Cependant, mesurer correctement le sentiment des investisseurs à un moment précis donne l’occasion d’acquérir des titres de qualité à rabais et de se départir de ceux dont le prix a bondi de manière excessive.
Il existe un indice qui aide à déterminer si le marché boursier est correctement évalué.
Le Fear & Greed Index (FGI) (1) quantifie l’importance relative des 2 principales émotions qui affectent le comportement des investisseurs boursiers, soit la peur et la cupidité.
À moins de 50, la peur domine. En dessous de 20, le sentiment de peur est extrême. À plus de 50, la cupidité est le sentiment dominant. Dépassé 80, on parle de cupidité extrême.
La logique est que la peur tend à faire baisser le cours des actions de manière excessive. Inversement, lorsque la cupidité domine, les cours boursiers tendent à être surévalués (2).

> Exercice
Prolongez le texte source sur le Fear & Greed Index en reprenant après sa dernière phrase. Le matériel n'intervient d'aucune façon dans cet exercice.

> Jeu de données
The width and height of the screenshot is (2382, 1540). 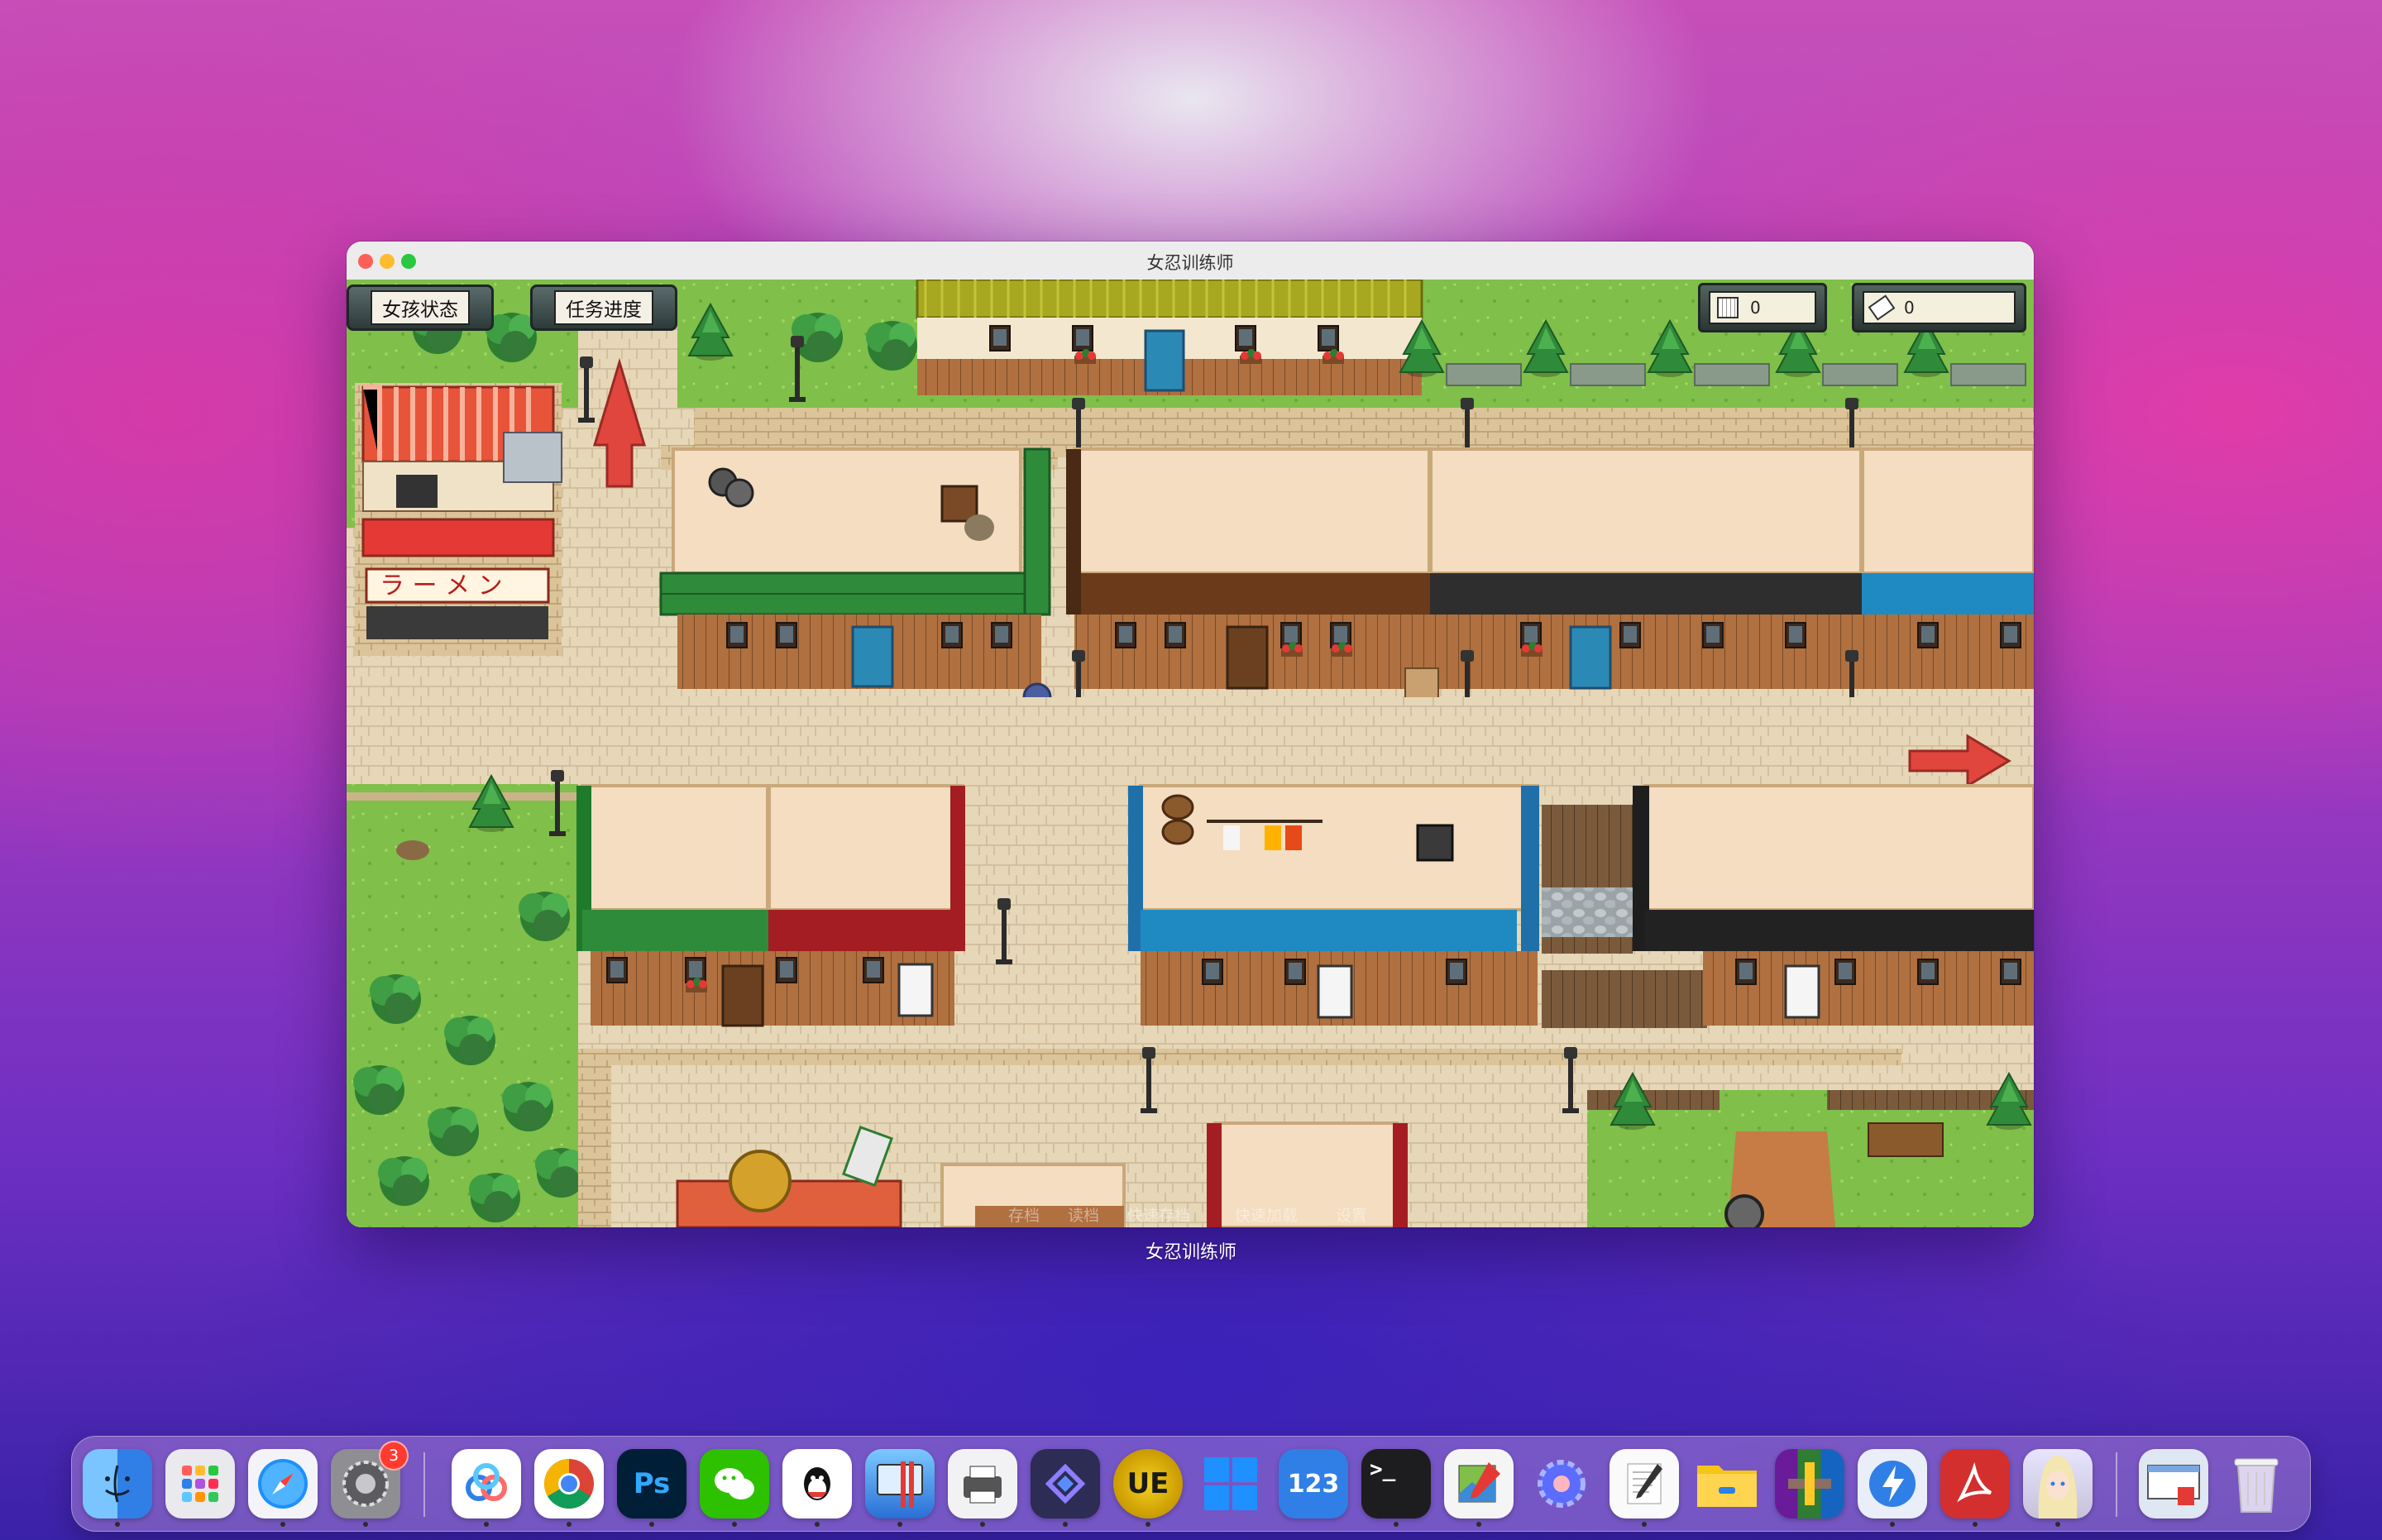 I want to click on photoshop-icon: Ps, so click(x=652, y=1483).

--

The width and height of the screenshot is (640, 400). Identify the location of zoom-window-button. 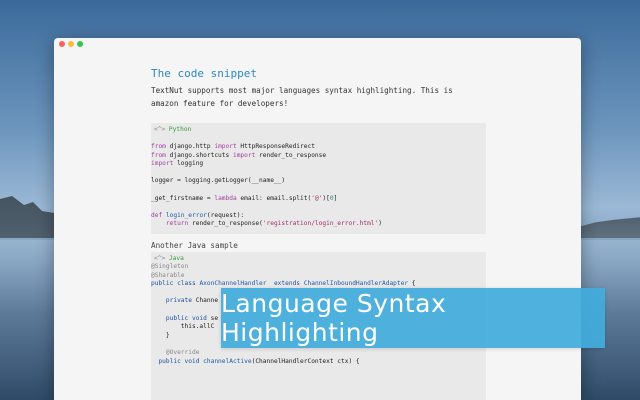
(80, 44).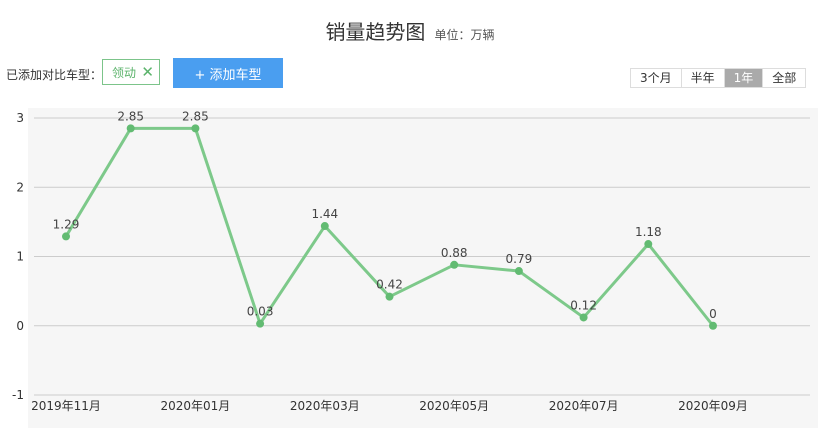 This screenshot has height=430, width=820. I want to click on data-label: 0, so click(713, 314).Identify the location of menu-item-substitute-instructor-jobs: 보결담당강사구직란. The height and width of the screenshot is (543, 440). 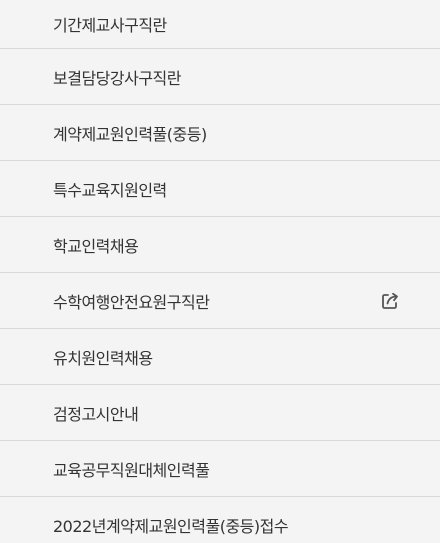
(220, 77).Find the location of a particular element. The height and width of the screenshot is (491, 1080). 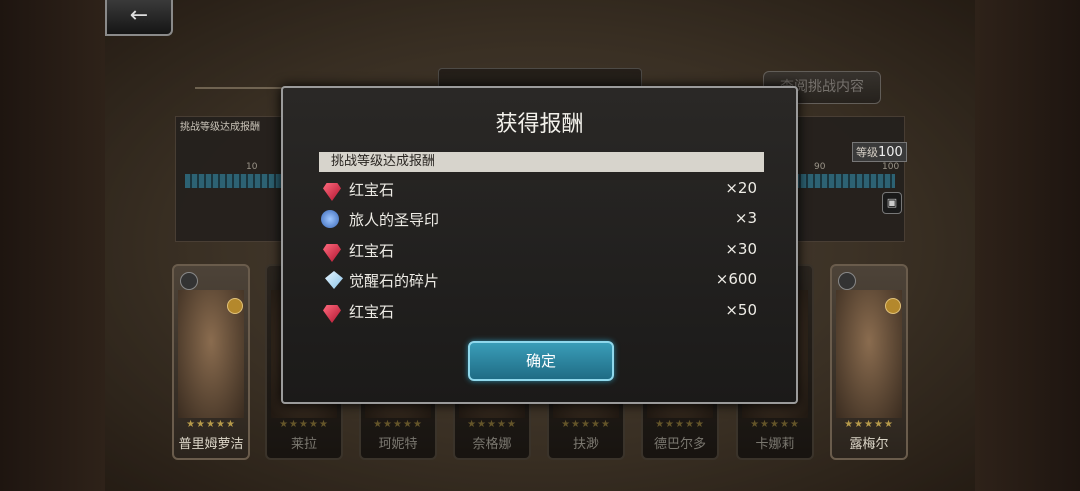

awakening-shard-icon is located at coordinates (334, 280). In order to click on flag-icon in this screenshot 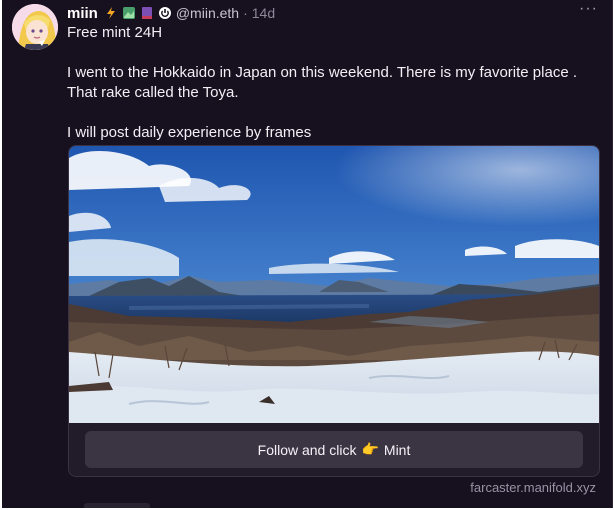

> Réponse attendue
Comment on calcule le FGI?
L’indice prend en compte 7 facteurs pour mesurer le degré relatif de peur et de cupidité sur le marché :
1 – La valeur de l’indice S&P 500 vs sa moyenne mobile de 125 jours.
Un écart positif évoque la cupidité.
2 – Le nombre de titres dont le prix a touché un sommet vs un creux au cours des 52 dernières semaines.
Un écart positif évoque la cupidité.
3 – Le volume des titres dont le prix a monté vs ceux dont le prix a baissé.
Un écart positif est signe de cupidité.
4 – Le ratio options de vente / options d’achat
Un ratio positif est signe de peur.
5 – Le degré de volatilité des options, représenté par l’indice VIX
Plus la valeur du VIX est élevée, plus le sentiment de peur prévaut.
6 – L’écart de prix entre les stocks vs les obligations (moyenne des 20 derniers jours)
Une hausse de prix plus importante des stocks est signe de cupidité.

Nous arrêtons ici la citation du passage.